Tolong tentukan apakah setiap pernyataan di bawah ini sesuai dengan teks tentang Isra’ Mi’raj, lalu jawab ya atau tidak disertai kutipan persis dari teks yang menjadi penentunya.
1. Di Indonesia, Isra’ Mi’raj diperingati setiap tanggal 27 Rajab.
2. Di Saudi Arabia, Isra’ Mi’raj dirayakan secara gempita.
3. Perjalanan dari Masjidil Aqsa ke Sidratul Muntaha disebut "Isra’".

- Kutipan Pilihan -

------------

Hikmah Peristiwa Isra’ Mi’raj

Oleh: Muhammad Nur Prabowo Setyabudi

Tidarislam.co – Umat Muslim di Indonesia merayakan Isra’ Mi’raj sebagai salah satu peristiwa paling agung dalam sejarah Islam. Isra’ Mi’raj memang tidak dirayakan secara gempita di beberapa negara Islam seperti Saudi Arabia atau negara Timur Tengah yang lain. Muslim di Indonesia, sebaliknya, menghargai keagungan peristiwa Isra’ Mi’raj dengan merayakannya secara nasional oleh masyarakat dan pemerintah setiap tanggal 27 Rajab dalam kalender Islam. Karena merupakan hari spesial, pemerintah menetapkan hari libur nasional untuk memperingati peristiwa agung ini.

Dari sudut pandang kebudayaan, tentu perayaan Isra’ Mi’raj merupakan manivestasi kebudayaan Islam di Indonesia. Sebuah peristiwa budaya religius, perpaduan antara nilai-nilai holistik Islam dengan kearifan lokal masyarakat Timur yang menghargai spiritualitas. Kisah Isra’ Mi’raj telah melekat dalam kehidupan masyarakat, mulai dari perayaan di Istana Negara hingga di surau-surau dan desa-desa. Tradisi Rajaban untuk merayakan Isra’ Mi’raj, misalnya, telah menjadi tradisi lokal di berbagai daerah dengan segala keunikannya. Kisah perjalanan spiritual Nabi Muhammad SAW ini juga diterjemahkan dalam berbagai bentuk lagu berbahasa lokal.

Baca juga: https://tidarislam.co/mengenal-tradisi-rajaban/

Lalu apa itu Isra’ Mi’raj, dan apa pula pesan di balik peristiwa kenabian itu? Isra’ Mi’raj mengacu kepada peristiwa perjalanan spiritual Nabi Muhammad SAW bersama malaikat Jibril, perjalanan yang terjadi hanya dalam satu malam (the miraculous night journey). Perjalanan itu terjadi dari Masjidil Haram di Makkah ke Masjidil Aqsa di Palestina, yang disebut dengan “Isra'”. Kemudian perjalanan dari Masjidil Aqsa Palestina menuju ke Sidratul Muntaha yang disebut “Mi’raj”. Sidratul Muntaha, selain berarti tempat penghabisan, dimana tidak ada lagi batas luarnya, ada juga yang menafsirkannya sebagai kearifan (makrifat) dan kebijaksanaan paling paripurna yang tidak ada lagi Nabi-nabi yang mampu melampuinya.

------------

- Bagian Data -

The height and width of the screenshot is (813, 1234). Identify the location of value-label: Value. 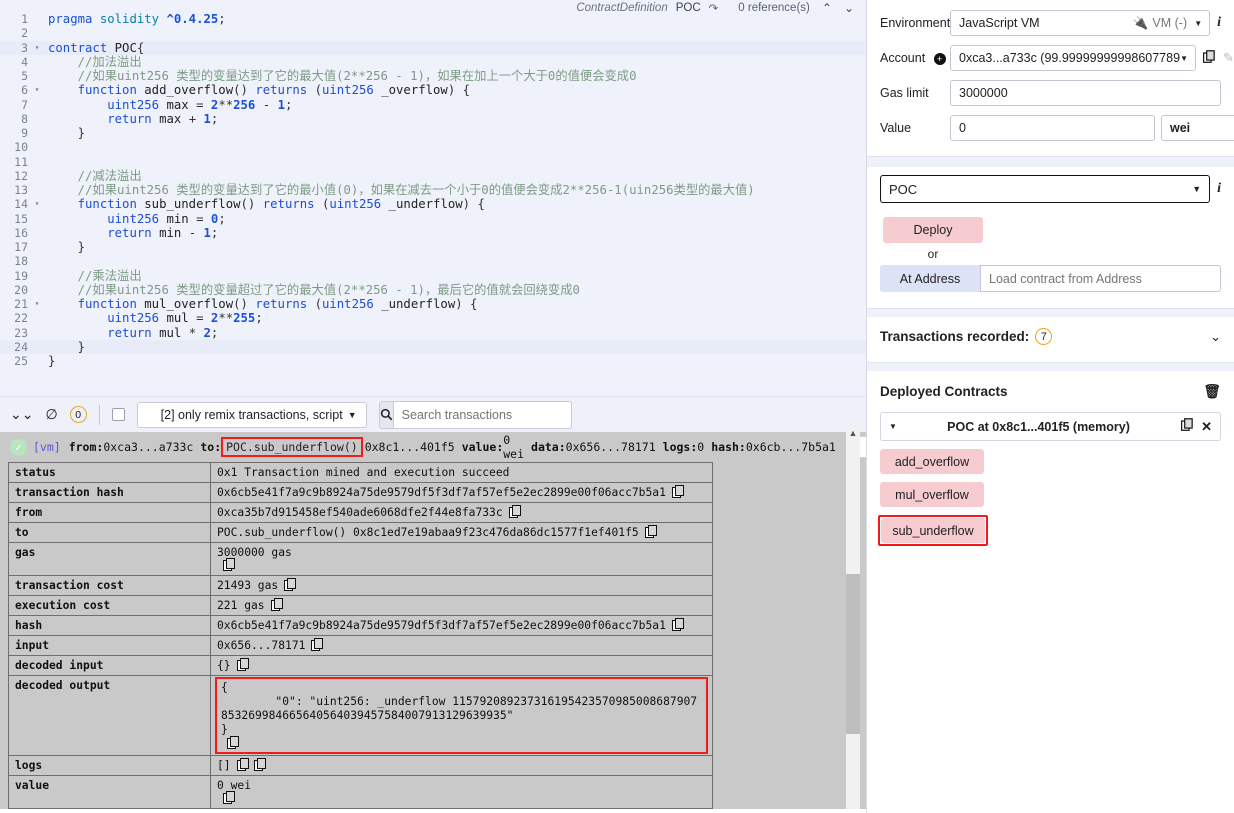
(896, 128).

------------

- Hasil Tugas -
1. Ya: "setiap tanggal 27 Rajab dalam kalender Islam"
2. Tidak: "Isra’ Mi’raj memang tidak dirayakan secara gempita di beberapa negara Islam seperti Saudi Arabia"
3. Tidak: "Kemudian perjalanan dari Masjidil Aqsa Palestina menuju ke Sidratul Muntaha yang disebut “Mi’raj”."